» Text provided
◇ ◇ ◇ ◇
Beluga whales are frequently seen in the bay.
Mamga Bay is a small bay located on the northwestern side of Tugur Bay. It lies in the northwestern Sea of Okhotsk. The bay is open to the south and a small river, the Mamga, flows into it from the west.
In the summer of 1862 the Russian-American Company (RAC) established a whaling station on the tip of the peninsula that forms the eastern side of the bay. Under the command of a Captain Elfsberg of the Imperial Navy, two schooners obtained 2,700 bbls of whale oil and 31,000 lbs of whalebone between 1863 and 1865. In 1865 the station and one of the schooners, the Caroline, were sold to Otto Wilhelm Lindholm, who operated another station at the head of Tugur Bay. With the Caroline and another schooner, the Hannah Rice (160 tons), purchased the following year, Lindholm cruised for bowhead whales in Tugur Bay and adjacent bays and gulfs.
◇ ◇ ◇ ◇
» Dataset excerpt
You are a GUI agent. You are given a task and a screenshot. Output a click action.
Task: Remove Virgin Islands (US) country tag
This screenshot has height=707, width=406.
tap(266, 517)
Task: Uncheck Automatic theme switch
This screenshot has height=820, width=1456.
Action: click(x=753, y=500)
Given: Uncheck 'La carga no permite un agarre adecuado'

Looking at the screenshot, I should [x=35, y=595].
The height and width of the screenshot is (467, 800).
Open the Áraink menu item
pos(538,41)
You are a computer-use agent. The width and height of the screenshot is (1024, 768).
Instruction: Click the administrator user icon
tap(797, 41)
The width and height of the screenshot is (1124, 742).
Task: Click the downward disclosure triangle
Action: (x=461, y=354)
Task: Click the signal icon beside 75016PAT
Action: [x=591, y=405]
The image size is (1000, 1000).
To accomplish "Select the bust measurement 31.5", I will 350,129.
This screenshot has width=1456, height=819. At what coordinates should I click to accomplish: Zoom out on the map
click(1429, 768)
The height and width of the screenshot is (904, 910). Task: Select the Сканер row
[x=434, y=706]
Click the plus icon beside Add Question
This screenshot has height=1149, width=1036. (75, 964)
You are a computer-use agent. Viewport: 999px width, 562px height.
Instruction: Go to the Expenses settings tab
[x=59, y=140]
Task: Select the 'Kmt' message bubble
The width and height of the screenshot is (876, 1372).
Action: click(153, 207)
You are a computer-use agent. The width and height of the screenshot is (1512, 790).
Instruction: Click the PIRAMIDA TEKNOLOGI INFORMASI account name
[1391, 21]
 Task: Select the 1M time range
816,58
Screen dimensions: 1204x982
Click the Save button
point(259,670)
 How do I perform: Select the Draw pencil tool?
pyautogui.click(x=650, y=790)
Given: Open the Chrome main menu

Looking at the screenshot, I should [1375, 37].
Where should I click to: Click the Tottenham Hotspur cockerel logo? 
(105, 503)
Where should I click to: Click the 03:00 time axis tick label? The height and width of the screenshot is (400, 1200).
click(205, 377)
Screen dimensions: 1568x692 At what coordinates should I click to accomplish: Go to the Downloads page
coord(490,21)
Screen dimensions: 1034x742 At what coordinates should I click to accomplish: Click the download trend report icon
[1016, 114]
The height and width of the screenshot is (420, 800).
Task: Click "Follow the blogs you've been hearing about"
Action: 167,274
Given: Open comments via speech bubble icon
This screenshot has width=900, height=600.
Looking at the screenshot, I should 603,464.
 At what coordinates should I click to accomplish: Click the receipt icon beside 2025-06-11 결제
◇ ◇ ◇ ◇
» Task requirements
1. In the dataset excerpt records, rewrite the lines from the line with "Task: Select the 'Kmt' message bubble" to the line with "Action: click(153, 207)", putting "chat bubble" in place of "message bubble" and keeping everything else the same.
2. Carry on the passage about Mamga Bay from its last sentence.

» Task-by-task answers
1.
Task: Select the 'Kmt' chat bubble
The width and height of the screenshot is (876, 1372).
Action: click(153, 207)

2.
Whales were towed to the station, where they were flensed on the beach and their blubber rendered into oil at a tryworks on the point. A chartered vessel from Nikolayevsk took aboard the oil and bone at the end of the season to either Honolulu or San Francisco. Lindholm and his men wintered in the houses abandoned by the RAC, while the schooners were hauled up onto the riverbank at the mouth of the Mamga River to protect them from being damaged by the ice. In 1870 and 1871 he took down two of the houses on the point and loaded them onto one of his schooners and sailed to Nakhodka for the winter, leaving subordinates in command of the station. Lindholm used the station as a base for whaling as late as 1876, when he sent his steam-brig Sibir to pick up the catch there.